L’autore propone una storia dei falsi che spazia dal leggendario
Prete Gianni al fantomatico Priorato di Sion inventato da Pierre Plantard e
reso famosissimo dal Codice da Vinci di Dan Brown.
Ci sono gli impostori come George Psalmanazar, presunto nativo di Formosa, come
Caraboo, presunta principessa dell’isola di Javasu nell’oceano Indiano
(pp.175-176), come i tanti che si sono spacciati per qualche regnante defunto
o per Giovanna d’Arco (p.5).
Ci sono le truffe letterarie, come quelle di William Henry Ireland con i suoi
falsi scritti di Shakespeare, di Thomas Percy, scopritore di antichi componimenti
inglesi che in realtà erano sue creazioni, di Thomas Chatterton, che
inventò le poesie medievali di un inesistente Thomas Rowley, di James
Macpherson che disse di aver scoperto e tradotto, i canti del bardo Ossian,
in realtà farina del suo sacco (pp.176-193).
Il Corpus hermeticum non risale di certo all’antico Egitto (pp.45-46)
e lo Zohar, il “libro dello splendore” che è alla
base della tradizione cabalistica, non è la copia di un antico manoscritto
aramaico ritrovato verso la fine del XIII secolo dal rabbino Mosè di
León, ma un’opera scritta da quest’ultimo (pp.42-43).
L’abate Giuseppe Vella riscrisse il passato della Sicilia sulla base di
un codice che, però, si era inventato lui stesso. Václav Hanka
compose “frammenti di epica e lirica” attribuiti a un passato ceco.
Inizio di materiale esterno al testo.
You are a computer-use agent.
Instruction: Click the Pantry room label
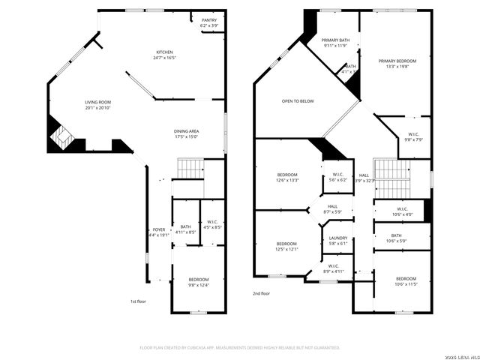point(209,23)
Le Carte d’Arborea pubblicate dal gruppo guidato da Pietro Martini tra
il 1863 e il 1865 come se fossero veri documenti della Sardegna del ‘300
(pp.199-200).
La trattazione di questi e degli altri casi presentati nel libro è accompagnata
da note puntuali e in fondo al libro si trova un’ampia bibliografia.